■ Exercise brief
Please set down only the lines from the one containing "Click the save floppy disk icon" through the end of the entries below, exactly, minus any pictures.
### Listed entries
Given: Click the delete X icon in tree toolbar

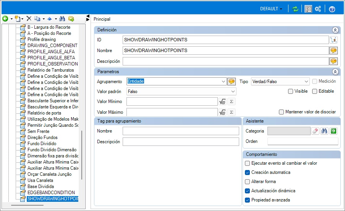Looking at the screenshot, I should (29, 18).
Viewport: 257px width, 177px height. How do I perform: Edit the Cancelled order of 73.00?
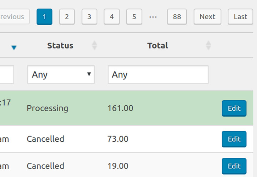[234, 139]
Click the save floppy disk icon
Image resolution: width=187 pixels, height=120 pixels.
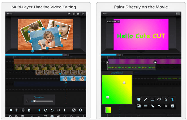(x=173, y=106)
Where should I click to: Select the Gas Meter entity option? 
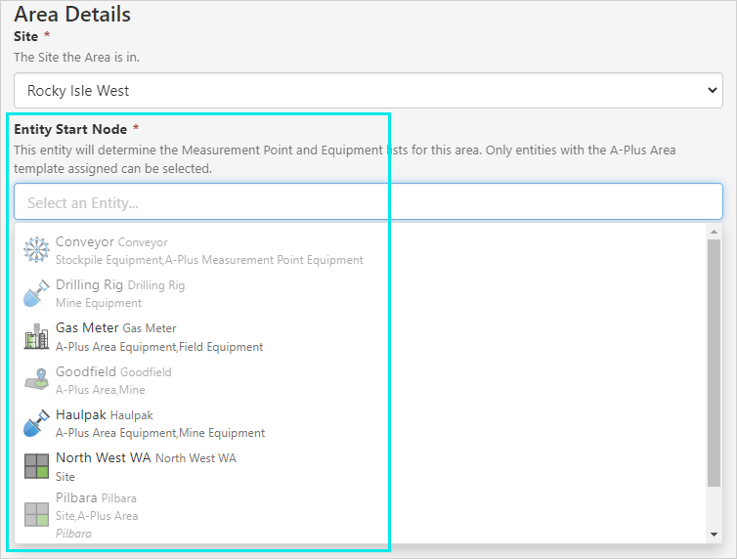tap(87, 328)
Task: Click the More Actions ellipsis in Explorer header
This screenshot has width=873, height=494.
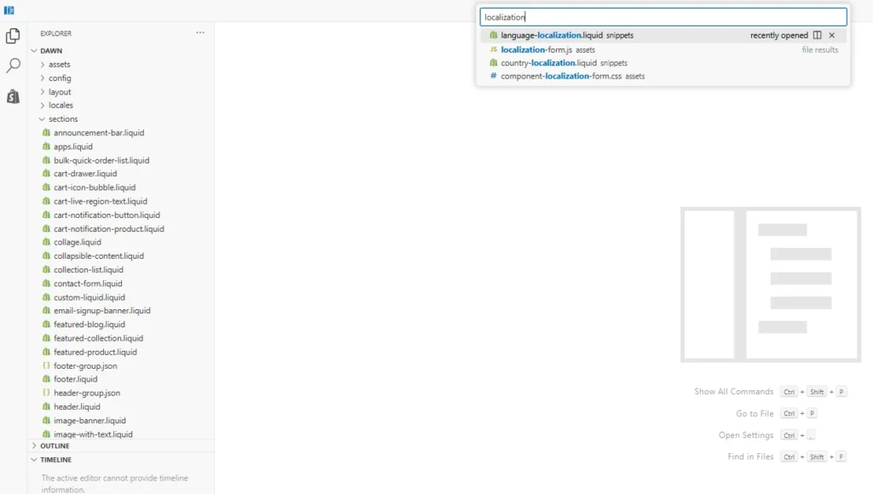Action: coord(199,32)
######
■ Response box
Click the save floppy disk icon
Image resolution: width=187 pixels, height=120 pixels.
(x=173, y=106)
Where should I click to: Select the Gas Meter entity option? 
tap(87, 328)
Task: Click the More Actions ellipsis in Explorer header
This screenshot has width=873, height=494.
Action: coord(199,32)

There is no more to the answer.